OLD JACK—A FERNANDINA SAILOR

 

 

 

            Do I know Old Jack?  Of course I do.  Nearly everyone on Amelia Island knows him, and nearly everyone likes him.  I don’t know that they understand him very well, but they like him.  Of course, some people don’t like him.  I guess he’s given some reason not to.  But many of them don’t live here any more, and I think everybody’s pretty happy about that.  The kind of people that wouldn’t like Old Jack wouldn’t make good neighbors. 

Old Jack is a salty kind of guy who came on to this island as a boy many years ago.  Some people seem to think that he came from Oklahoma or somewhere out West.  I don’t know where he came from or how he happened to get here.  He was just a youngster who showed up one day, very quietly, and gently started making himself part of the community.  Some folks say he eventually has come to have a lot of money in recent years, but you couldn't prove it by me.  The only expensive thing I’ve ever seen Old Jack do is to smoke a fine pipe.  He gets the fellow down at the tobacco shop just off Centre Street to mix him up his own secret blend, and he smokes one of those big old Oom Paul pipes that hangs out of one corner of his mouth down over his beard.  He always has a twinkle in his eye when he is smoking that pipe.  He wore nothing but a pair of faded blue jeans most of the time when he was younger, and now in his later years overalls and an old flannel shirt; he goes barefooted or wears heavy work shoes in winter, and an old Greek fisherman’s cap.  He always wears one of those.  He looks like he belongs down on the docks, and that’s where you can find him most of the time—either there, or up on one of those benches around the courthouse, or in the garden at the Methodist church.  He got to know and became one of those older fellows who seem to keep up with what’s what.  He plays checkers with the older men, smokes his pipe, and of all things, plunks on a small harp there in the church prayer garden.  He probably taught himself to play that harp.  I guess that is one other expensive thing he owns; although, he may have made it himself.  He always takes good care of it.  You can find him sitting there in the church garden plunking away at that harp, playing and singing.  Once in awhile you’ll see him carving on a piece of wood with a sailor’s rigging knife.  He keeps that knife sharp enough to shave by.  He makes things like boats and carved animals for kids.  He gives them away to some kid that comes along.  There are probably kids all over this island who have something Jack made for them.  People enjoy the sweet music he makes too.

            Old Jack gives away stories.  He is forever swapping yarns with somebody, and the kids love the tales he tells.  He is one of those men who has a keen eye for detail and would have made a fine author, but I’m not sure he had a lot of education.  He did go to college for a couple of years, but I don’t know if he got a degree.  He can keep people howling with laughter or entranced by mystery with the stories he tells.  But Jack is so busy enjoying his own stories himself that he never spends much time writing them down or profiting by them.  What follows is a rare exception, something he wrote years ago and I was able to talk him into letting me publish it for him, along with some of my versions of the tales he told. 
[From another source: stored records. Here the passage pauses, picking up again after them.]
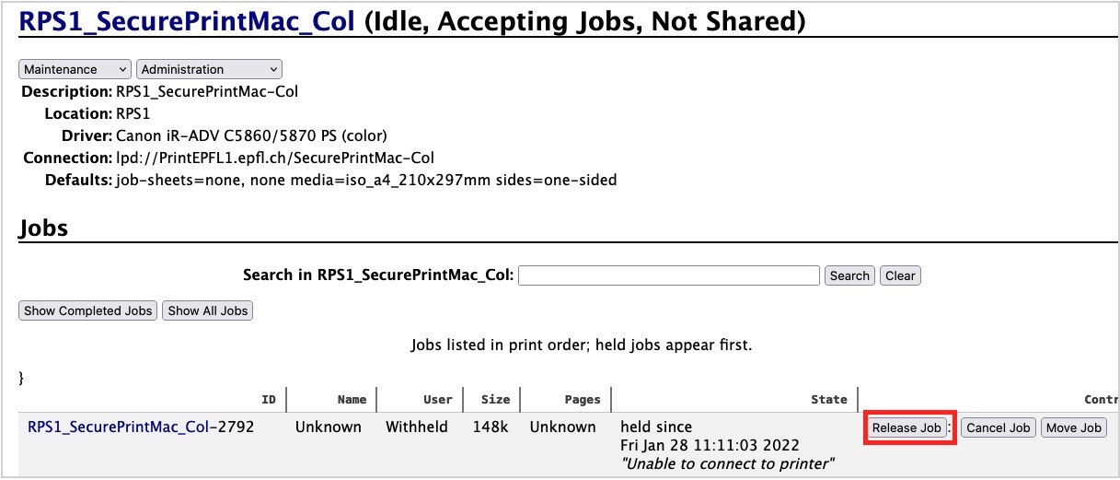Click the "Unable to connect to printer" message
The image size is (1120, 480).
729,462
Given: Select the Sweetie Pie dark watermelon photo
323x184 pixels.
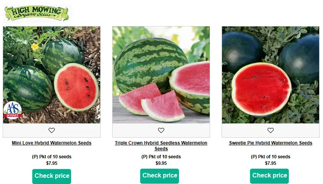Looking at the screenshot, I should tap(270, 75).
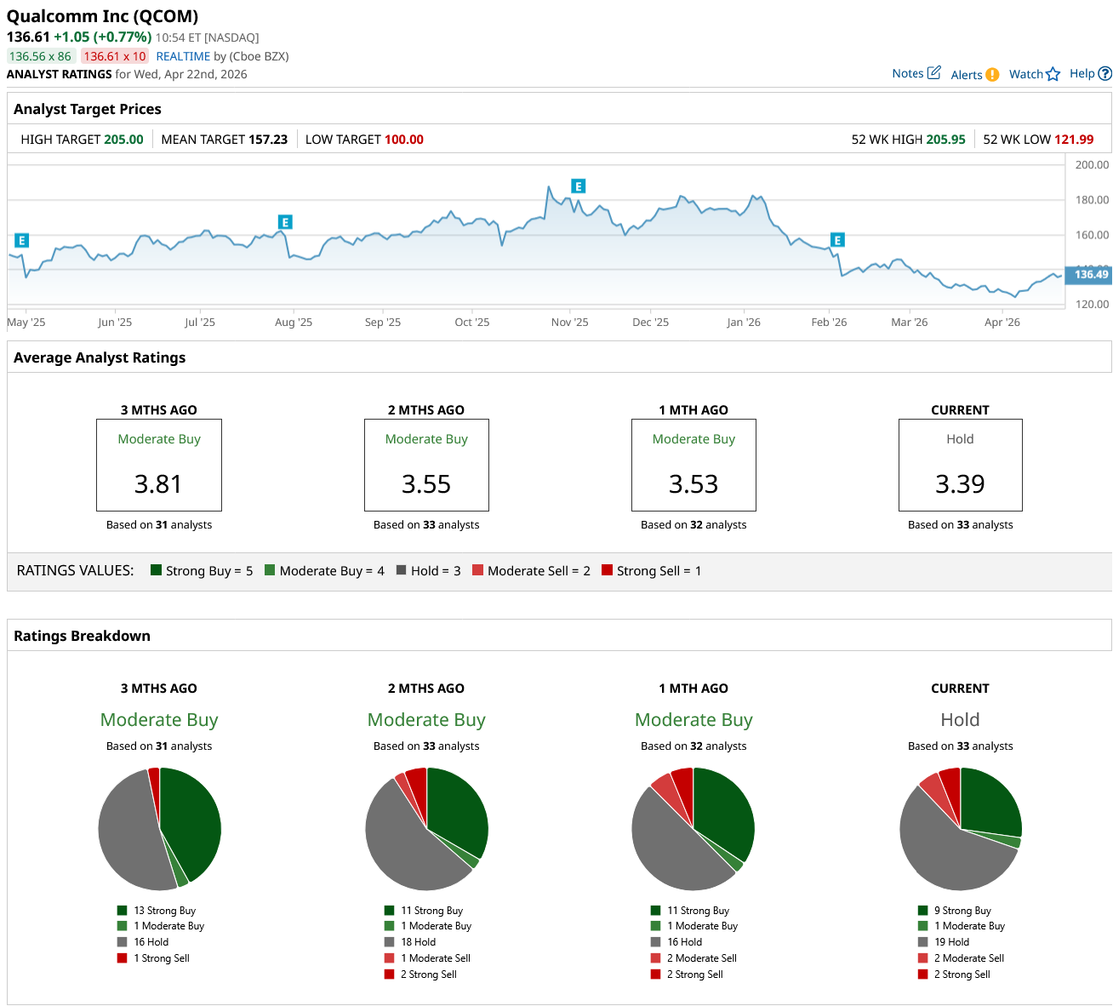Click the Alerts text link
Image resolution: width=1113 pixels, height=1006 pixels.
pos(966,75)
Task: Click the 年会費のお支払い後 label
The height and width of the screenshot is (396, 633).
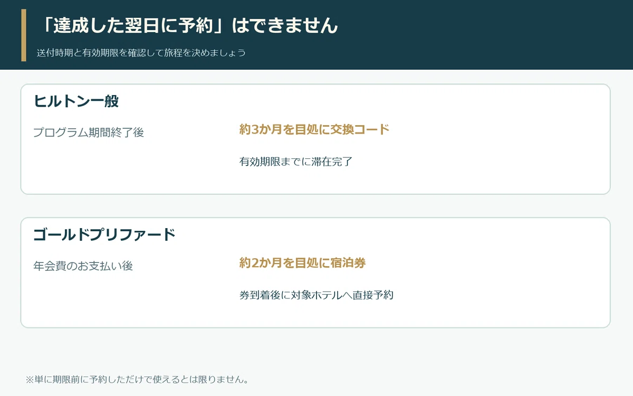Action: [x=83, y=266]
            He lives on board a boat, the ‘Merry Lyn’.  He keeps it anchored out yonder in the sound close to Tiger Island, out of the traffic of the Amelia River.  The river’s part of the Inland Waterway connecting Cumberland Sound with Nassau Sound thirteen miles to the south.  He rows across into the marina each morning, bringing his pipe and his harp with him, to get supplies and spend the day.  He claims he built his boat himself and named her after his mother.  His last name is Able—Jack Robinson Able.  I don’t think he ever married but once.  He kept his own counsel much of the time when he was younger.  He worked as a hand on the shrimp boats when he first came here.  All of the captains seemed to think well of him.  They said he was a strong, honest, hard working youth that loved the sea about as much as any boy could.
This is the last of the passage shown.